**PROBLEM TO WORK ON**
A single figure is required: the number of lines below in which the word "Open" occurs.
%%
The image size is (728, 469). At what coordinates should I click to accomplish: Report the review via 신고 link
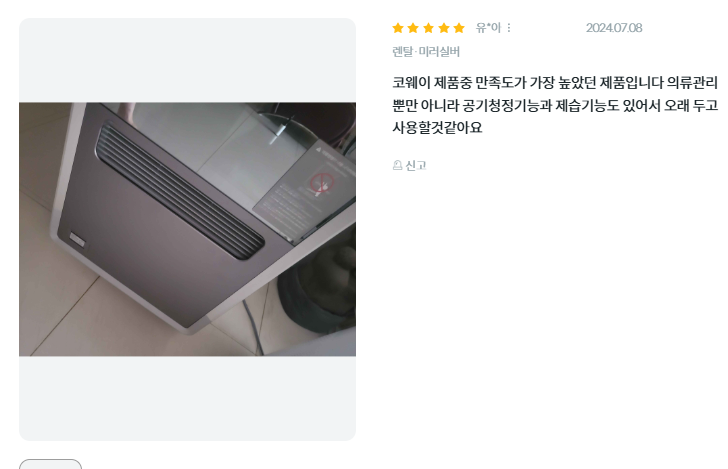coord(416,165)
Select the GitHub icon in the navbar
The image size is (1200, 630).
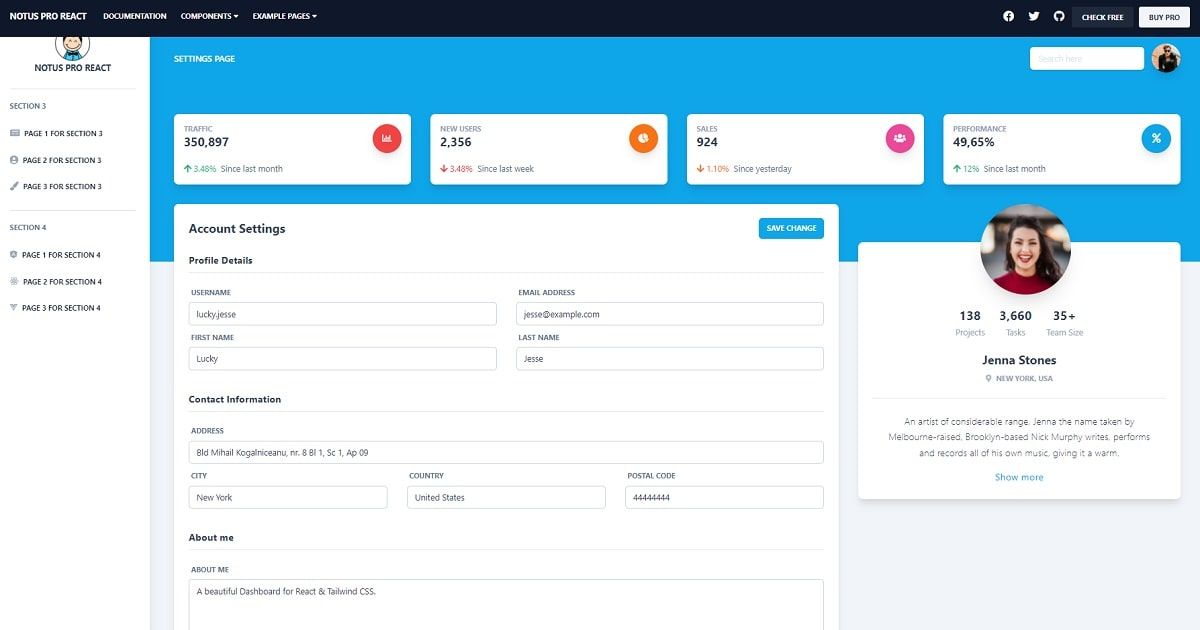[x=1058, y=16]
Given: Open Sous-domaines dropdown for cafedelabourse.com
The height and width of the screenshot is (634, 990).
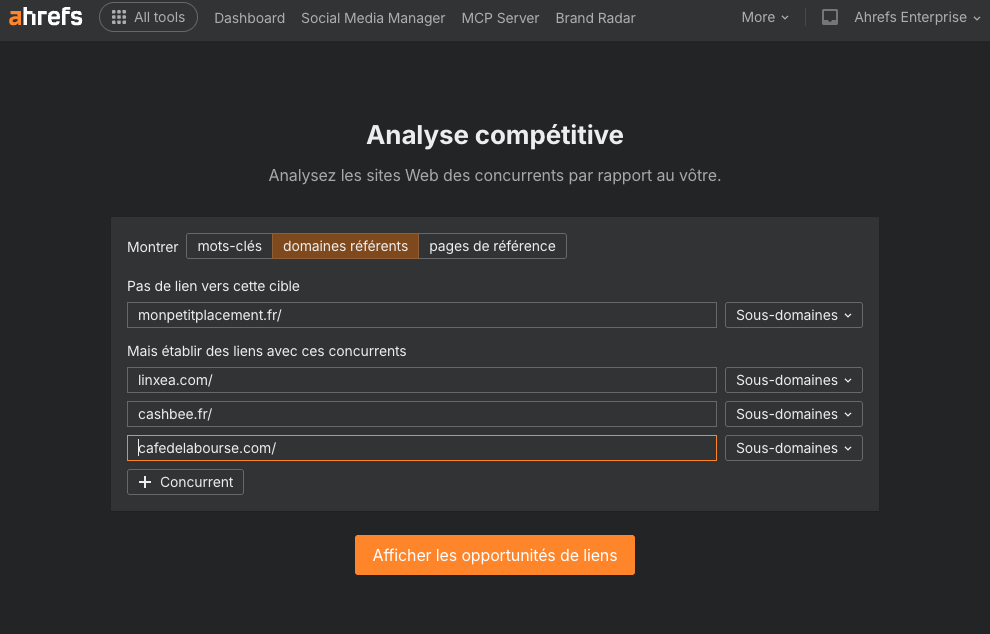Looking at the screenshot, I should click(793, 448).
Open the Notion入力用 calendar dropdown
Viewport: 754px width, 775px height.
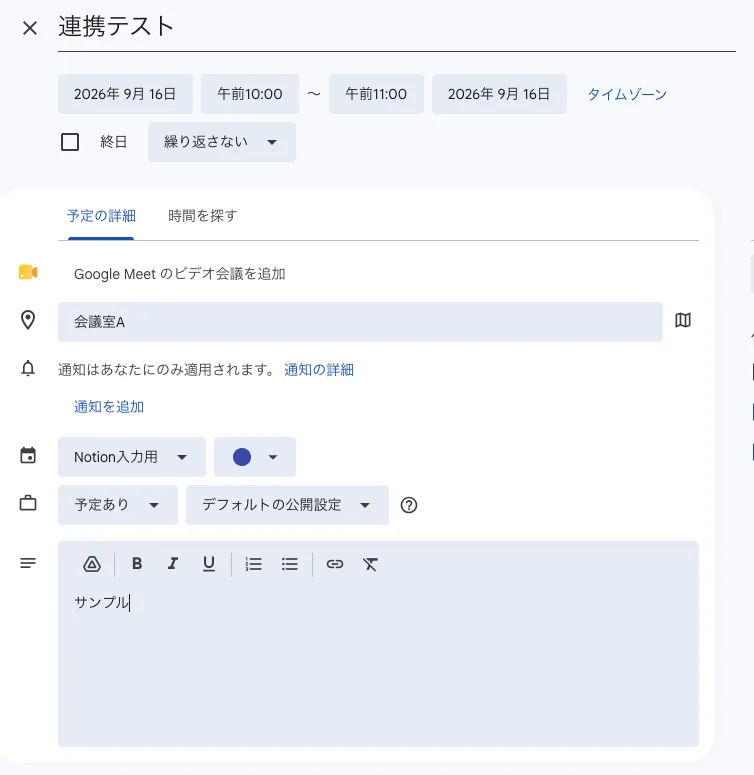point(132,457)
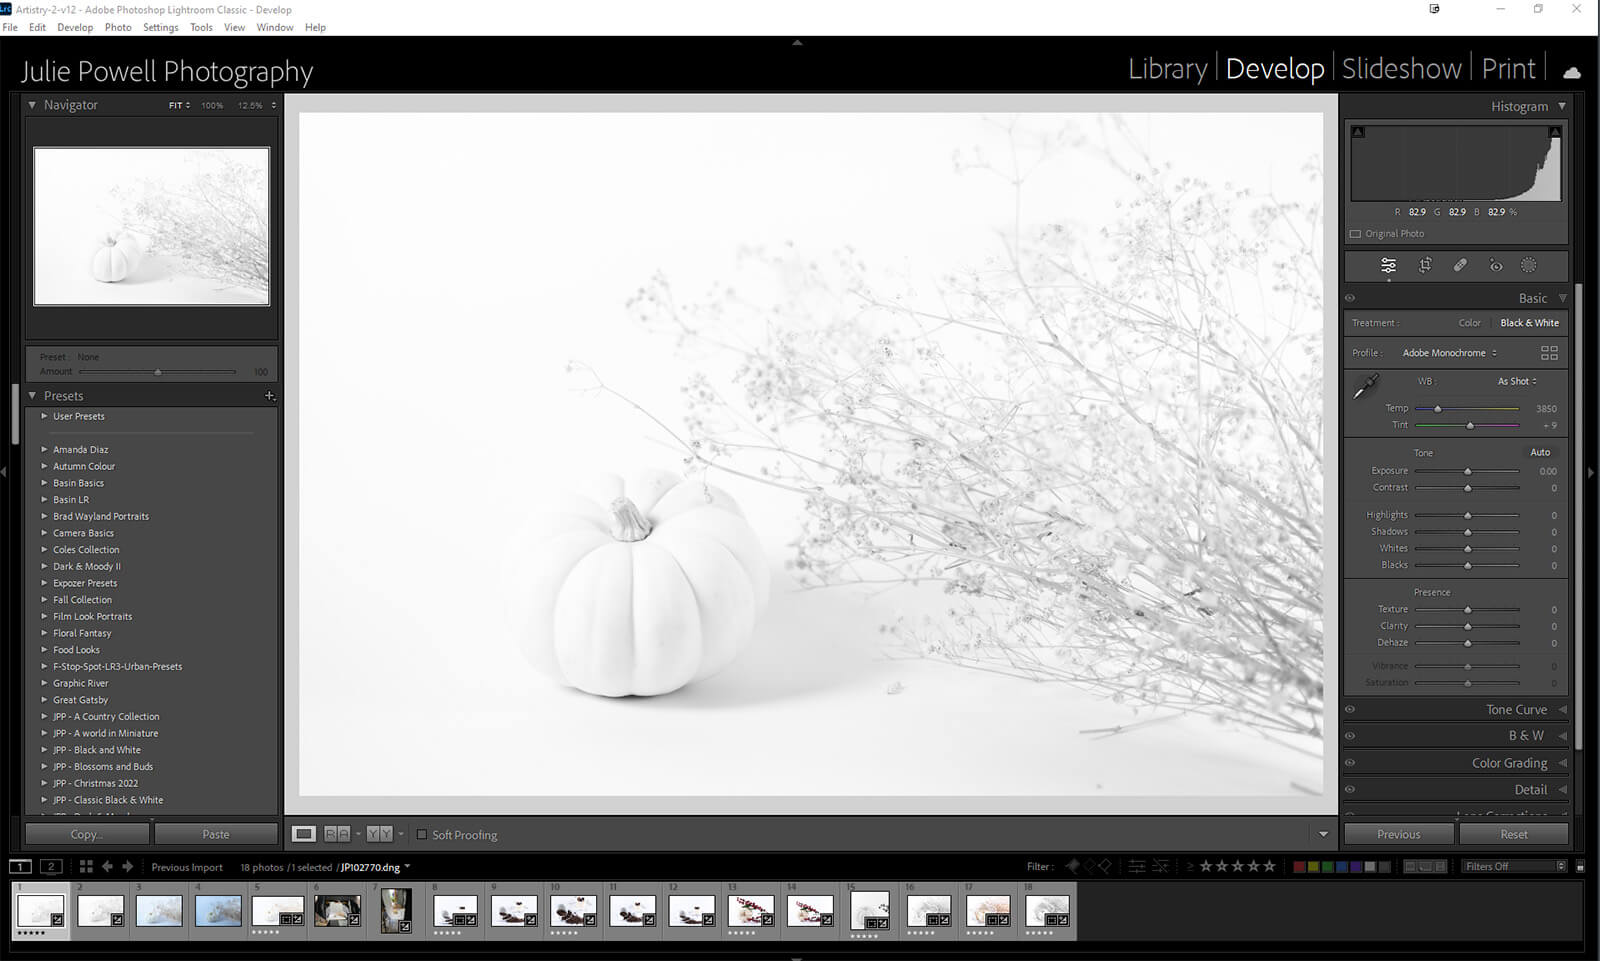Select the Healing tool icon

[1460, 265]
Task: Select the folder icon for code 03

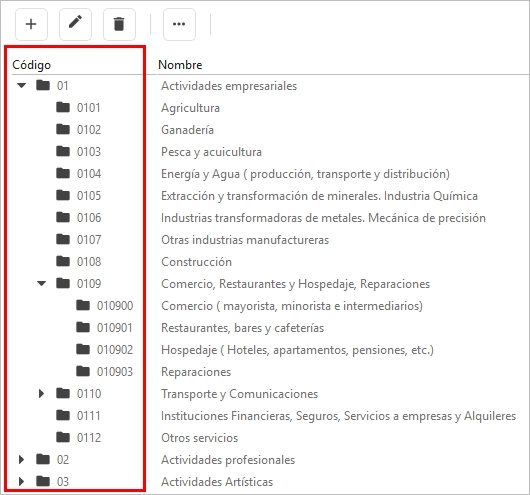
%%
**EXPECTED OUTPUT**
2